--- Task brief ---
Leave the pictures out and reproduce, exactly, the lines from the one with "Click the Name input line" through the end of the entries below.
[Data supplied Boundary: Start]
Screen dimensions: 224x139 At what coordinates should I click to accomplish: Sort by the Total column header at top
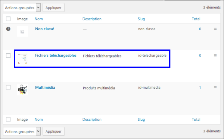click(196, 19)
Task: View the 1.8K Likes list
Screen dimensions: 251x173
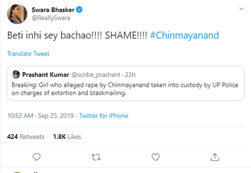Action: point(67,137)

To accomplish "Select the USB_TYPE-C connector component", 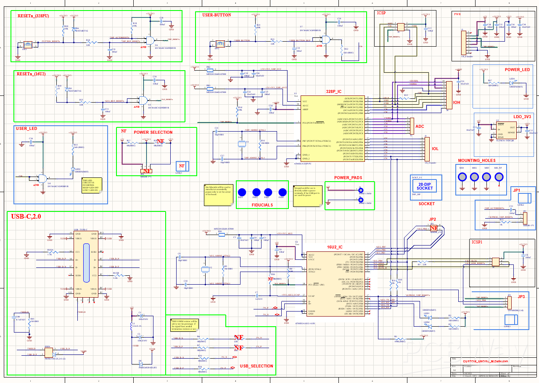I will point(86,264).
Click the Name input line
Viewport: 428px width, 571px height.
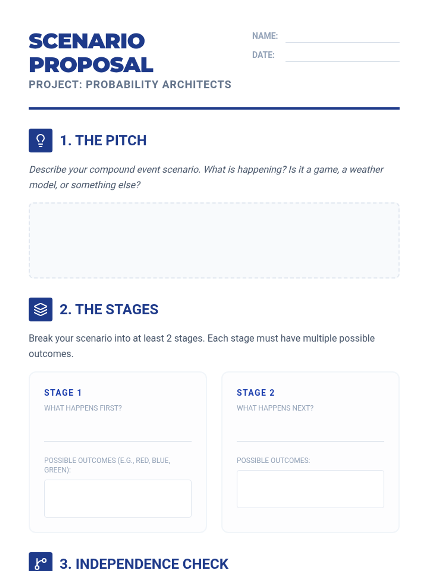pos(342,37)
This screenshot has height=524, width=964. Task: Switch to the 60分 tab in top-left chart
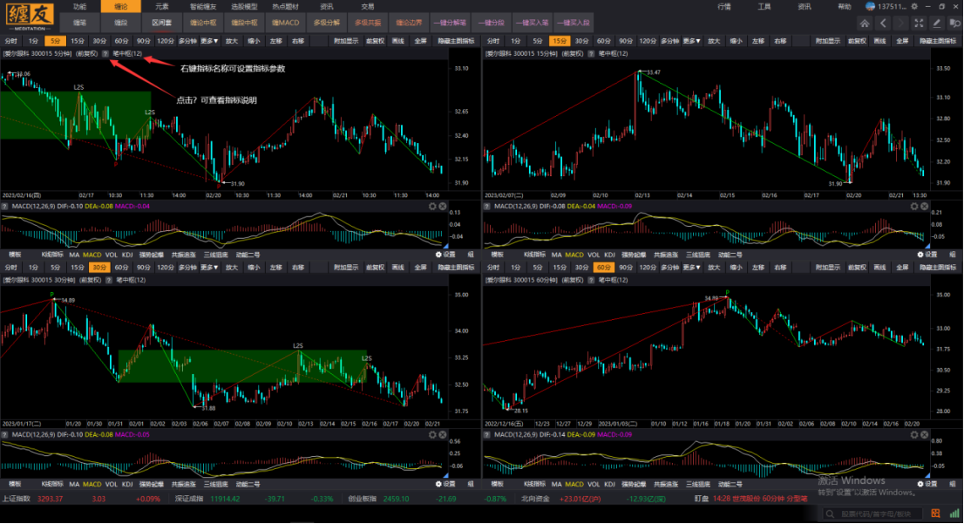120,40
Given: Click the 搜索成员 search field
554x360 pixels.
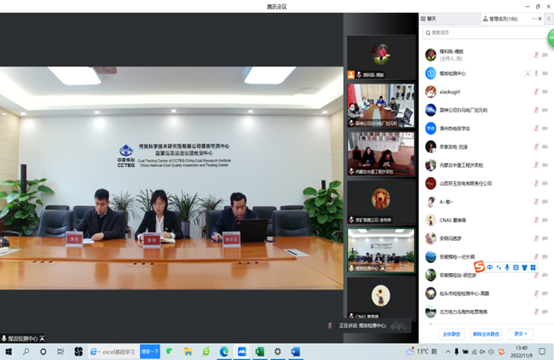Looking at the screenshot, I should coord(482,32).
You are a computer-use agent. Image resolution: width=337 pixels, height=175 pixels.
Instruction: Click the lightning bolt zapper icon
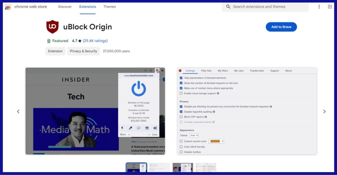point(122,128)
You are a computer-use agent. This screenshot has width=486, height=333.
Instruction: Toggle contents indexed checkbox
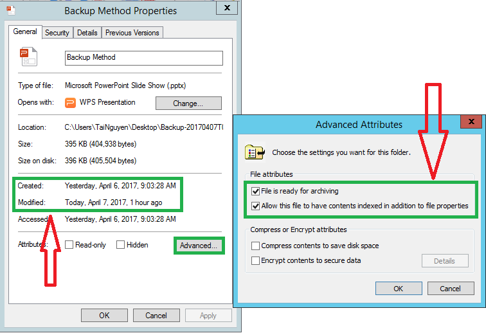point(256,206)
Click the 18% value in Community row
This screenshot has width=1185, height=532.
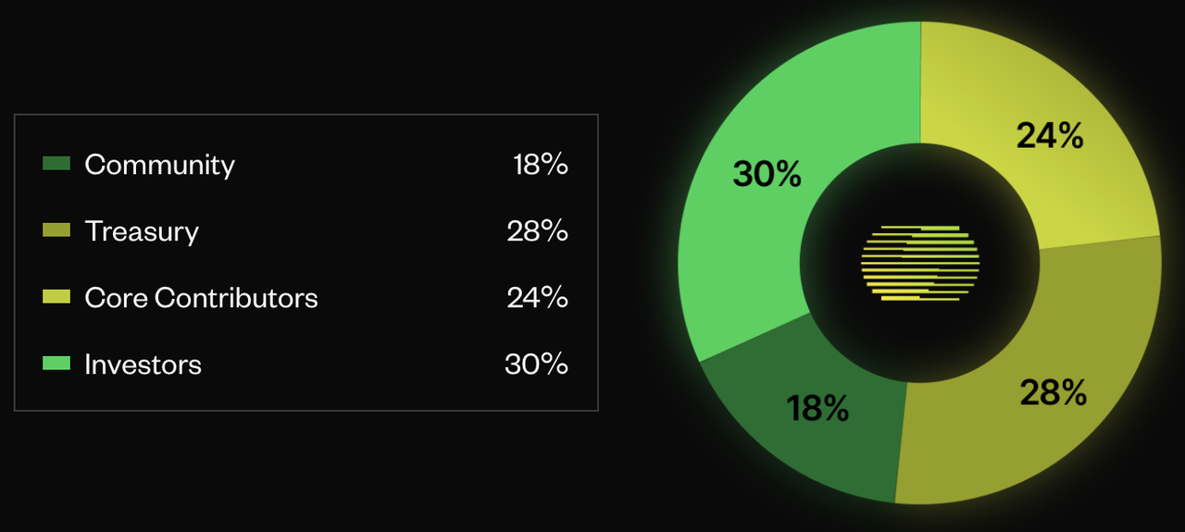pyautogui.click(x=540, y=165)
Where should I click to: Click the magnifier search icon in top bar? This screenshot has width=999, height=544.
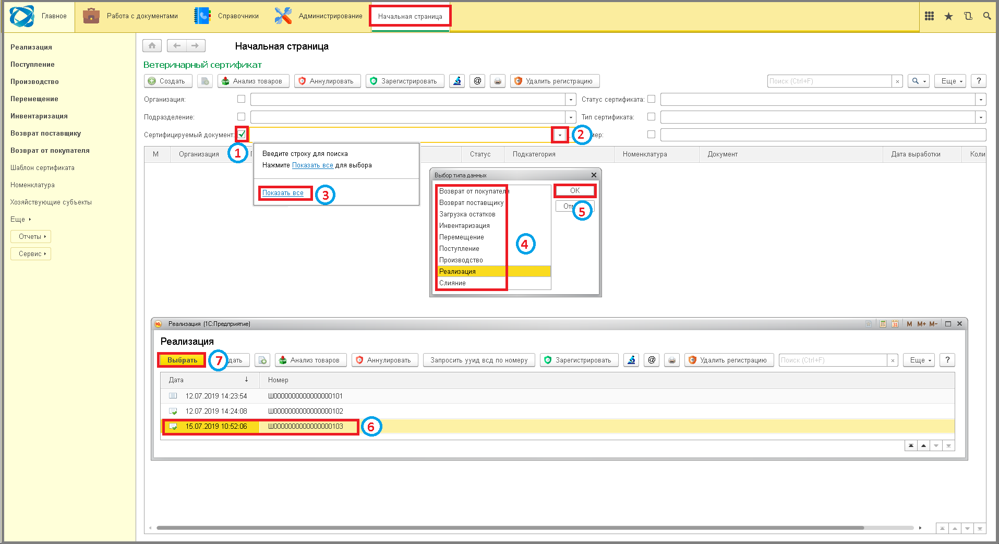987,16
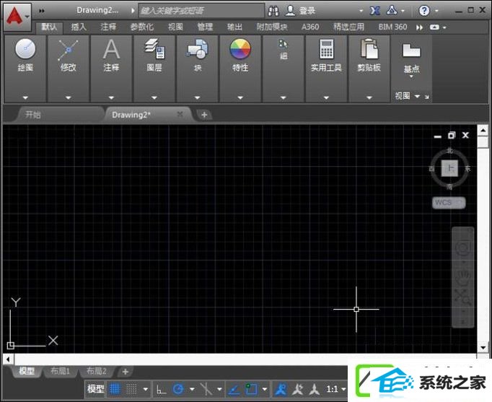Open the 剪贴板 clipboard icon
Viewport: 492px width, 402px height.
point(369,48)
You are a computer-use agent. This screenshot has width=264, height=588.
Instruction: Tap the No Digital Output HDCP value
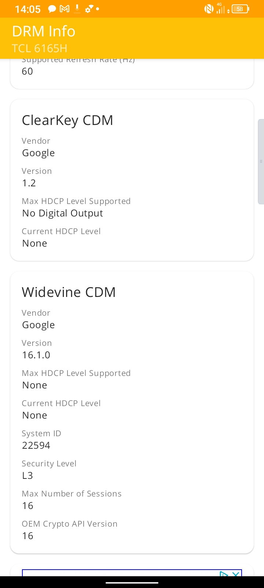62,213
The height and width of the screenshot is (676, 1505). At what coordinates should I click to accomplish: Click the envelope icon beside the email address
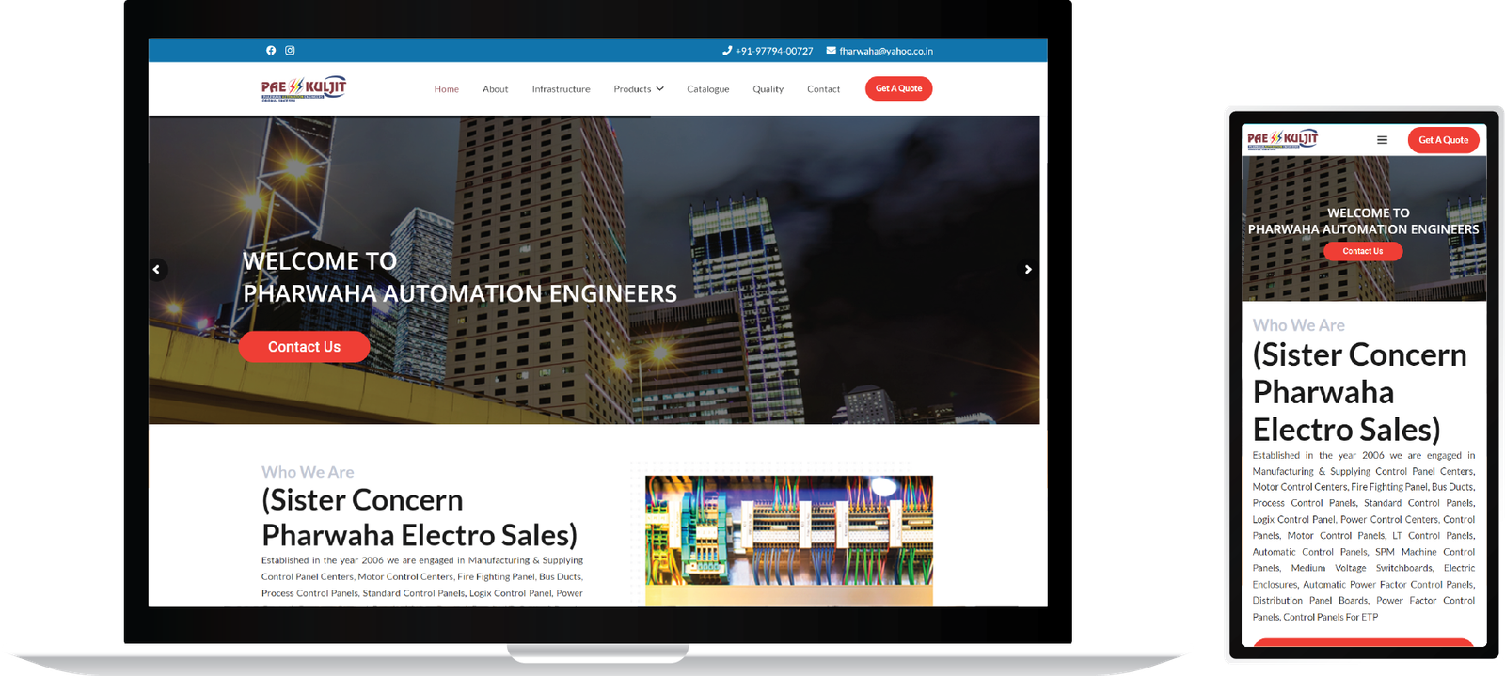point(831,51)
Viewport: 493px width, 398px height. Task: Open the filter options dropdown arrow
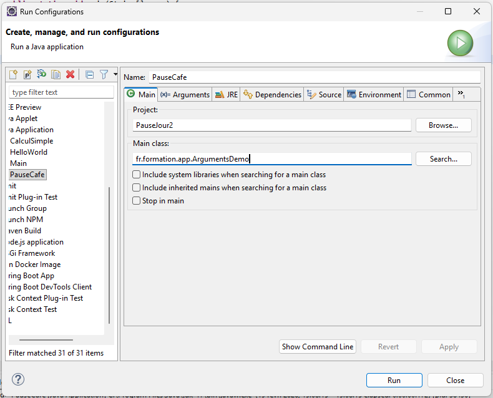click(x=115, y=74)
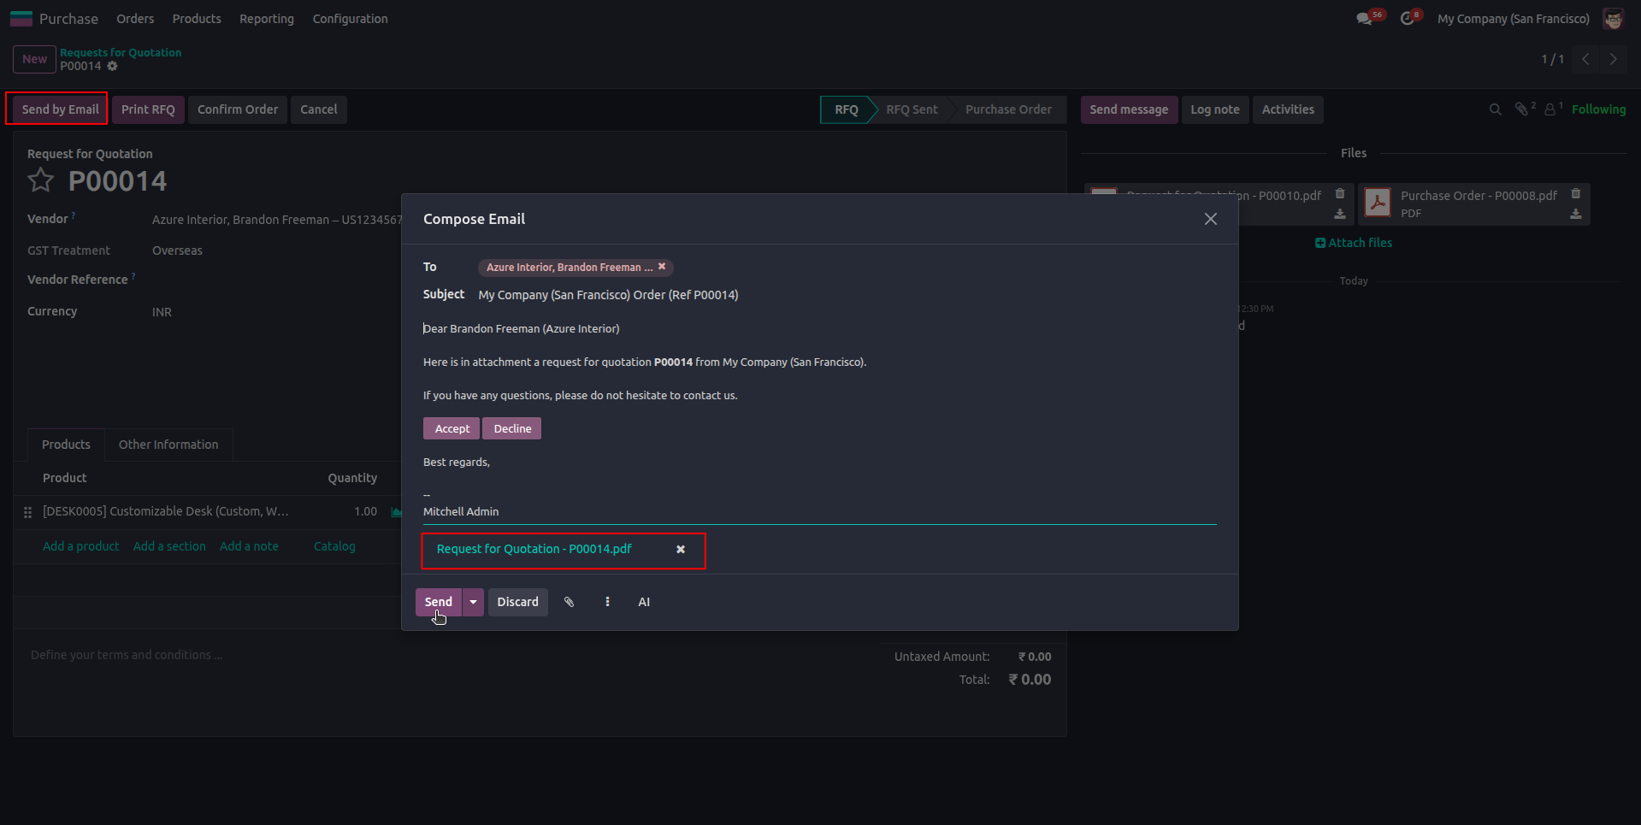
[Data supplied Boundary: End]
--- Solution to this task ---
Click the Name input line
Viewport: 428px width, 571px height.
pos(342,37)
This screenshot has height=524, width=964. Task: Switch to the 60分 tab in top-left chart
120,40
Given: Click the 搜索成员 search field
554x360 pixels.
Looking at the screenshot, I should coord(482,32).
You are a computer-use agent. Image resolution: width=337 pixels, height=175 pixels.
Instruction: Click the lightning bolt zapper icon
point(122,128)
You are a computer-use agent. This screenshot has width=486, height=333.
Instruction: Toggle contents indexed checkbox
point(256,206)
Click the 18% value in Community row
This screenshot has width=1185, height=532.
pyautogui.click(x=540, y=165)
Where should I click to: Click the magnifier search icon in top bar? This screenshot has width=999, height=544.
987,16
Open the 剪贴板 clipboard icon
Viewport: 492px width, 402px height.
point(369,48)
You are a computer-use agent. This screenshot has width=264, height=588.
Instruction: Tap the No Digital Output HDCP value
62,213
The height and width of the screenshot is (676, 1505). At what coordinates should I click to accomplish: Click the envelope icon beside the email address
point(831,51)
Viewport: 493px width, 398px height. Task: Open the filter options dropdown arrow
click(x=115, y=74)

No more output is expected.